General characteristics
- Type: Fast assault craft
- Displacement: 47 tons
- Length: 24.3 m (79 ft 9 in)
- Beam: 4.8 m (15 ft 9 in)
- Draught: 1 m (3 ft 3 in)
- Propulsion: 2 × Hamilton Waterjet
- Speed: 35 knots (65 km/h; 40 mph)
- Range: 500 nmi (930 km; 580 mi) (at 11 knots (20 km/h; 13 mph)
- Complement: 5 crew; 26–28 amphibious troops with full equipment;
- Sensors & processing systems: Navigation radar; Optoelectronic monitoring system; Detection sensors of laser emission;
- Armament: 2 × 12.7 mm HMG ; 1 × 40 mm rocket launcher ; 2 × 80 mm rocket launcher;
- Armour: Vital spaces are protected by bullet-proof steel

= Centaur-class fast assault craft =

Class of small craft of the Ukrainian Navy

The Project 58181 Centaur (Kentavr)/Project 58503 Centaur-LK class is a series of small armored assault craft being built for the Ukrainian Navy.
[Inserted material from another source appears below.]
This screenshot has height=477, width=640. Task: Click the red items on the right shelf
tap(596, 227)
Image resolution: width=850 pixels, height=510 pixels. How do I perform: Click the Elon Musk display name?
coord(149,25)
The first two vessels were laid down at the Kuznya na Rybalskomu in December 2016. The 58181 project was developed by State Research and Design Shipbuilding Center on the basis of the s, and the 58503 project number was assigned to the altered design used after construction of the first eight units began (by the contractor that oversaw their construction, PJSC ZLK. Designed for carrying patrol service on rivers and coastal maritime areas, delivery and landing of marines.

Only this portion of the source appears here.